Lennart Augustsson wrote:
> Try to make Set an instance of Functor and you'll see why it isn't.
> It's very annoying.

And yet the very simple, and old solution works. 


We just properly generalize Functor, so that all old functors are new
functors. In addition, many more functors become possible, including
Set.

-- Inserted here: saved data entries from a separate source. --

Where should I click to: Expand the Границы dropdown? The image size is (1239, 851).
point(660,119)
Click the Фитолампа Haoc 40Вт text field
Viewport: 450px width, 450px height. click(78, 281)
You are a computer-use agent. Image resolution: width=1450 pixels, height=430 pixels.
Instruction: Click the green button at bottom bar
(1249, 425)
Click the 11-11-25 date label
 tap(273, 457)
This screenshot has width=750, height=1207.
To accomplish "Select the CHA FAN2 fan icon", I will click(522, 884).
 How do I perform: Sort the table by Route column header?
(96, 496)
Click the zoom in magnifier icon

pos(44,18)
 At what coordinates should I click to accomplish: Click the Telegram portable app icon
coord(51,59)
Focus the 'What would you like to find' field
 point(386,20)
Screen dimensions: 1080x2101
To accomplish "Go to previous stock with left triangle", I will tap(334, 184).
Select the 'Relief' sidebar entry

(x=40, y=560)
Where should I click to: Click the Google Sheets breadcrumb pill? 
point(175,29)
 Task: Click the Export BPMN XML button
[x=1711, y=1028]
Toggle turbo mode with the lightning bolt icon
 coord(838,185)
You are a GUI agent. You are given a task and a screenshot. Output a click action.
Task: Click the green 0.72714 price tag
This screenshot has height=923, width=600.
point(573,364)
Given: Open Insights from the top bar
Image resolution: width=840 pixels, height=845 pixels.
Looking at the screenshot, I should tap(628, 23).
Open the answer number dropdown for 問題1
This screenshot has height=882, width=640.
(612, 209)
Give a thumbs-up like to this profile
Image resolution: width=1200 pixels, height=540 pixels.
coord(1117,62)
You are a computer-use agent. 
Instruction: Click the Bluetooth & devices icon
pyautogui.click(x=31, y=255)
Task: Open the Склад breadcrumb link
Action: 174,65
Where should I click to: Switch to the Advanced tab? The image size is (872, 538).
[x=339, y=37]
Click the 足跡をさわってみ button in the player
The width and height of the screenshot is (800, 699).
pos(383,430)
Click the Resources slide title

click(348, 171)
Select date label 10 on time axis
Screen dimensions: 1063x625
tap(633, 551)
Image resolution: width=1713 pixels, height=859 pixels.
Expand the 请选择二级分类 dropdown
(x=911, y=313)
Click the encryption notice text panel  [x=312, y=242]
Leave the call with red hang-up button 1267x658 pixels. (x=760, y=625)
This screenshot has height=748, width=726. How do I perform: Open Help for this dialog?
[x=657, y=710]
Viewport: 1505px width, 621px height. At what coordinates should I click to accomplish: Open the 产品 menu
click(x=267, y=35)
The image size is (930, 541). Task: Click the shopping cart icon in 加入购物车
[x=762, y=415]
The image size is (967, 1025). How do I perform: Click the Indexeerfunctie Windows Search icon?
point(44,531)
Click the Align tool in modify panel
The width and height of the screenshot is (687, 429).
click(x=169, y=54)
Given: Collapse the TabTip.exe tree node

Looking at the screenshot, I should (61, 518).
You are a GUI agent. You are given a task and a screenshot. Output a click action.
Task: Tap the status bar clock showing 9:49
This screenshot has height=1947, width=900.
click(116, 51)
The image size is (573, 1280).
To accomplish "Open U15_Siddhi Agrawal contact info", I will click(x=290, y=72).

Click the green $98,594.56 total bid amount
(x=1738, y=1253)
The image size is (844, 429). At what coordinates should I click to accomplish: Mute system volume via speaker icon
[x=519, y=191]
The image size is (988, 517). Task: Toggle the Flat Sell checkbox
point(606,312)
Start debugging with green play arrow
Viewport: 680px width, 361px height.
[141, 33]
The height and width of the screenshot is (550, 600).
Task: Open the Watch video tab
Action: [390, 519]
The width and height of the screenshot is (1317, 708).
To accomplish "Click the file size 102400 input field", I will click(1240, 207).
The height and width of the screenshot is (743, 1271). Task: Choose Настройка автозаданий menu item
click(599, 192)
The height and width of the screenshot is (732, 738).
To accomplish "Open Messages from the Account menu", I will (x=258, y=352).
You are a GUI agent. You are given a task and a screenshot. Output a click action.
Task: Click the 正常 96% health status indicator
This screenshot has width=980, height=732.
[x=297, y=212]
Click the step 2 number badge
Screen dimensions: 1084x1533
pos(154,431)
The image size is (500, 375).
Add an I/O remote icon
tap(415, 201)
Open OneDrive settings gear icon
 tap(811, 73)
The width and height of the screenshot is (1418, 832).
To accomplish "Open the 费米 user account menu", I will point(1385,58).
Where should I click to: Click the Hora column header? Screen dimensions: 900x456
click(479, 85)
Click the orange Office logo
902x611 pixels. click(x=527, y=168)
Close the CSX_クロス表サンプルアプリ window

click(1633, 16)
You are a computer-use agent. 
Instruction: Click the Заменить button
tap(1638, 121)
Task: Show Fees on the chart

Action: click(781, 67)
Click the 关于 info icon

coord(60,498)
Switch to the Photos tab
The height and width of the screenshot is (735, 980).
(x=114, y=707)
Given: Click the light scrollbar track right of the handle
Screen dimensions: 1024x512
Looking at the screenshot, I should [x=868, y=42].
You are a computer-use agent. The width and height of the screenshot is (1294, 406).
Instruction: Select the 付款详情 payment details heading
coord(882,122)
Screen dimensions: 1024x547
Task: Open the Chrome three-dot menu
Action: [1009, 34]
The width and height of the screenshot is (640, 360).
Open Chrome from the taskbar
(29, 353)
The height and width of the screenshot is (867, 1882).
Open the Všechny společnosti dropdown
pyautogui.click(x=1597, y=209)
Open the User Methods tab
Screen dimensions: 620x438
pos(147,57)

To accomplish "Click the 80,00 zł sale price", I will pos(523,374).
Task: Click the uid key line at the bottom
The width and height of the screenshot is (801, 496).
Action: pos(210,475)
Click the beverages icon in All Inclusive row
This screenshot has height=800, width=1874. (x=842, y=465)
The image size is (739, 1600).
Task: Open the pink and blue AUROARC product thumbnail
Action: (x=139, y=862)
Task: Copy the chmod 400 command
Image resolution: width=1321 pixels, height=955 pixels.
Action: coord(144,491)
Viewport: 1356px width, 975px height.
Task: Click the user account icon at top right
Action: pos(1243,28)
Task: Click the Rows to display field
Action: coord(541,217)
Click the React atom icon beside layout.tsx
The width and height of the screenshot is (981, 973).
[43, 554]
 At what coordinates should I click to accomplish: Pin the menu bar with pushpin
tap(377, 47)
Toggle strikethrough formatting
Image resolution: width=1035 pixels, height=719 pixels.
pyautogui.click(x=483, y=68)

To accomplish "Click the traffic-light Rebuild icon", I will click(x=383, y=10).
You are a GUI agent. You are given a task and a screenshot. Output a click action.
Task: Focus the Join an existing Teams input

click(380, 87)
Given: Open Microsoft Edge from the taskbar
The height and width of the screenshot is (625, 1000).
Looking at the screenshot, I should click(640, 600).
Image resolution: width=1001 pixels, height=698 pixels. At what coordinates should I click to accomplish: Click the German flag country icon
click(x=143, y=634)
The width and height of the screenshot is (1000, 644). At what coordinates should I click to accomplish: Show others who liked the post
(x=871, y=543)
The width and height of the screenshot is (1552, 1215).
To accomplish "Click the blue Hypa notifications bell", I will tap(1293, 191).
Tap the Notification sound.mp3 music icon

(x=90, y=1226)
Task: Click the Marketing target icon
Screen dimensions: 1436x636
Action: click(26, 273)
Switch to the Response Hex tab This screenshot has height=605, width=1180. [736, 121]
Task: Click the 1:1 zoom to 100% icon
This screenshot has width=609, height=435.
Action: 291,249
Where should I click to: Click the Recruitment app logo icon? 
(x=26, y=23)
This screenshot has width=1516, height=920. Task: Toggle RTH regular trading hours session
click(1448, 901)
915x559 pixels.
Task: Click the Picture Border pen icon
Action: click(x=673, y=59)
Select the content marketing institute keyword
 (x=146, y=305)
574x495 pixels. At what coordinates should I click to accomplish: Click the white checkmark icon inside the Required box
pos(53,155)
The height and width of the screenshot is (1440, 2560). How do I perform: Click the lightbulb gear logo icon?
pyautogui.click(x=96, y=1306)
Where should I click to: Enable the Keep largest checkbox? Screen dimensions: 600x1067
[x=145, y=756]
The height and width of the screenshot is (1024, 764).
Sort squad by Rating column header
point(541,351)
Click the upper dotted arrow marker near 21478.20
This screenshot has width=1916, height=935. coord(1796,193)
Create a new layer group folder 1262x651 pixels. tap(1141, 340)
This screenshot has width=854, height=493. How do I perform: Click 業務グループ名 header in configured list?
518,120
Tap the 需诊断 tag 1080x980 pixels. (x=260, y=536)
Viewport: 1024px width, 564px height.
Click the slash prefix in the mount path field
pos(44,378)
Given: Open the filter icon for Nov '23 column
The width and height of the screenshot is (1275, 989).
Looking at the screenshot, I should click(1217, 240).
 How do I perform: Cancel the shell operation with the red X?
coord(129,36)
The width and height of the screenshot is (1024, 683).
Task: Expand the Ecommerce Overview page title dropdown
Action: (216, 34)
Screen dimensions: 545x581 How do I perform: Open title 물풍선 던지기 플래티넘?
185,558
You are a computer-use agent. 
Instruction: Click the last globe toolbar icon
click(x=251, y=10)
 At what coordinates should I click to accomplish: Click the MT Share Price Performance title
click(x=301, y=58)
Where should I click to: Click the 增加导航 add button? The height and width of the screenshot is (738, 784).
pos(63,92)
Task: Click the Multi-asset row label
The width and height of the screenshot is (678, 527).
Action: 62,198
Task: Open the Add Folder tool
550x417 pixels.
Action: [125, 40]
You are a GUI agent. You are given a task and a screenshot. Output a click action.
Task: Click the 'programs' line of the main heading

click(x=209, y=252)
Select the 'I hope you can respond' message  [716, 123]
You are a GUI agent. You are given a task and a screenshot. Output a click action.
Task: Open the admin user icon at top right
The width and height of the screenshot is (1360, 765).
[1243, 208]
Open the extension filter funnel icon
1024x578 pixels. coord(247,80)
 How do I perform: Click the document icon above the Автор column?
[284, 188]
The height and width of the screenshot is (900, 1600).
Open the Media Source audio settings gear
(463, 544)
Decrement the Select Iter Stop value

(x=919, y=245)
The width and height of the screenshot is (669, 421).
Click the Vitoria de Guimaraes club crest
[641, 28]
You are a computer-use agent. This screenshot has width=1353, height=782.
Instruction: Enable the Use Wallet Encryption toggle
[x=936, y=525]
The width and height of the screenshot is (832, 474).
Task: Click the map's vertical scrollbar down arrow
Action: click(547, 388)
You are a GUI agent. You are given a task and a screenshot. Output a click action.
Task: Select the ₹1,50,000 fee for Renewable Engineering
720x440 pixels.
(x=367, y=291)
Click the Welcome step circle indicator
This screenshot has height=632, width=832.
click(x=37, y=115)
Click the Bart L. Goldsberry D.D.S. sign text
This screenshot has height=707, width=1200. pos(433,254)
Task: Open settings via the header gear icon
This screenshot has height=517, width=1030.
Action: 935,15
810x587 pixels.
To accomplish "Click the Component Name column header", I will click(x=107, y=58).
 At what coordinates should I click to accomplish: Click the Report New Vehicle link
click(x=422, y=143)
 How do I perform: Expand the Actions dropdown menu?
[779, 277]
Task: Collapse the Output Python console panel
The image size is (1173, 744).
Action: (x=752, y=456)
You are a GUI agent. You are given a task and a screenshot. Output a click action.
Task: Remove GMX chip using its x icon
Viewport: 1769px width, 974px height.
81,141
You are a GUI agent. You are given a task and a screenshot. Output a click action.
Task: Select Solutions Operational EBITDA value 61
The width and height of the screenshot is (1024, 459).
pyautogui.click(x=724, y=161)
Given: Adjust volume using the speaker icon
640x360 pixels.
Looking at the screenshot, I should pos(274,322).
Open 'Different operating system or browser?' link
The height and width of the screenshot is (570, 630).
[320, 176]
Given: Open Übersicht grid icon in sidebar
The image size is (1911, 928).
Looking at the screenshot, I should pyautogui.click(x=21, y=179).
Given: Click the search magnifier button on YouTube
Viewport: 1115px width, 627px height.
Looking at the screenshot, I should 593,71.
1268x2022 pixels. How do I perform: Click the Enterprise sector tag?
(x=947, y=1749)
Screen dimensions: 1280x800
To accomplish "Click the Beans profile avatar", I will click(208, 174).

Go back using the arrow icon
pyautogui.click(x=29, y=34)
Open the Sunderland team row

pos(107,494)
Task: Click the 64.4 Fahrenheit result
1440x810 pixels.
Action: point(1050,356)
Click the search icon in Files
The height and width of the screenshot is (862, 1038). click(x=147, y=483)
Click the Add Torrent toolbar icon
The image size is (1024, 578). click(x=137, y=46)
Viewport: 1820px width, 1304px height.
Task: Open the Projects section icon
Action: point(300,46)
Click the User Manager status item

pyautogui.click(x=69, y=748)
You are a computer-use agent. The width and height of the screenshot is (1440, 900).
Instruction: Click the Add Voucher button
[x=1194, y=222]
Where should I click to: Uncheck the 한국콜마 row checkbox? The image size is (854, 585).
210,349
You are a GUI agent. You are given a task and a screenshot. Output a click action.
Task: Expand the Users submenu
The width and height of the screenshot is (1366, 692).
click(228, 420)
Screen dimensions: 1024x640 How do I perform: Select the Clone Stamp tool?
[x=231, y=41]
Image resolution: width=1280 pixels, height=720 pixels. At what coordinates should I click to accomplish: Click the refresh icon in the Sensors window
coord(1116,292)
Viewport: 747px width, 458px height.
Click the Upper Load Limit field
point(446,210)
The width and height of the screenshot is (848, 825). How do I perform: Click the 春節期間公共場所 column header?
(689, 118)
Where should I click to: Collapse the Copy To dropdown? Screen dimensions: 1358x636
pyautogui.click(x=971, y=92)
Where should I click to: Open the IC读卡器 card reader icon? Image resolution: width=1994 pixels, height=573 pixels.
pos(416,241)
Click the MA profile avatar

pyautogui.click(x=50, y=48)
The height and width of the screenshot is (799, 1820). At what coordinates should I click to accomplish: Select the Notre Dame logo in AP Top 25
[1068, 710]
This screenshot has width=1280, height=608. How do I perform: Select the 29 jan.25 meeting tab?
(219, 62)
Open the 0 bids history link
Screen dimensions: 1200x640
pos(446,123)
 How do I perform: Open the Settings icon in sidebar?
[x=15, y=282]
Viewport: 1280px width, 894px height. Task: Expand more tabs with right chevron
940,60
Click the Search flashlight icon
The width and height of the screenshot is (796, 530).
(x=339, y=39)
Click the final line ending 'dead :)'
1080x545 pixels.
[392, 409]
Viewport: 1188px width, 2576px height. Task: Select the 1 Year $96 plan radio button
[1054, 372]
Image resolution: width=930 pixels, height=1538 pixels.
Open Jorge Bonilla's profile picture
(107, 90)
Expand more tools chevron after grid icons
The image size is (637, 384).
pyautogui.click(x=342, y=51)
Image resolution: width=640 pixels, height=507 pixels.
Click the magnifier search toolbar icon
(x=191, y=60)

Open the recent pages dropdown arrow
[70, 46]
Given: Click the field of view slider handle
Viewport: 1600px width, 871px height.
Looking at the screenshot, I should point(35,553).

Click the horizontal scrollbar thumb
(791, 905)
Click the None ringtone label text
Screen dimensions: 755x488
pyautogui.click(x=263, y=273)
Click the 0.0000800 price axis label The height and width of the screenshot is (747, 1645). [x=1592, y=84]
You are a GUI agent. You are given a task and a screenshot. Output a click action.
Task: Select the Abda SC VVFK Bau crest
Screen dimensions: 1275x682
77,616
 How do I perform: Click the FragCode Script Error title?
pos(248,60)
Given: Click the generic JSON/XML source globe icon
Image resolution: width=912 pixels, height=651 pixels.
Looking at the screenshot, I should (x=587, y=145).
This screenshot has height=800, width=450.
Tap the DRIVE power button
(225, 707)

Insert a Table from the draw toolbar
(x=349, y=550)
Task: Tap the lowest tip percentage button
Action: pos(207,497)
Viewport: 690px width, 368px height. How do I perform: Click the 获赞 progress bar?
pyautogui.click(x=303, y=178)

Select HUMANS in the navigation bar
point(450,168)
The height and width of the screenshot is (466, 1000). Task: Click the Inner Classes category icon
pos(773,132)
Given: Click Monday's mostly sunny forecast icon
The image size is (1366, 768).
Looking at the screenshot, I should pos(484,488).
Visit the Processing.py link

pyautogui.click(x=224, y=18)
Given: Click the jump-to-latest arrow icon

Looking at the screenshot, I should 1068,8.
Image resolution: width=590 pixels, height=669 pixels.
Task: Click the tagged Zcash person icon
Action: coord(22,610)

In general, we can have functors
	fmap' :: (C1 a, C2 b) => (a -> b) -> f a -> f b
Incidentally, even an Integer may be considered a functor: 
we can define the fmap' operation fitting the above signature, where
the constraint C1 a is a ~ Integer. 

Although the use of OverlappingInstances is not required, the
extension leads to the nicest code; all old functors just work.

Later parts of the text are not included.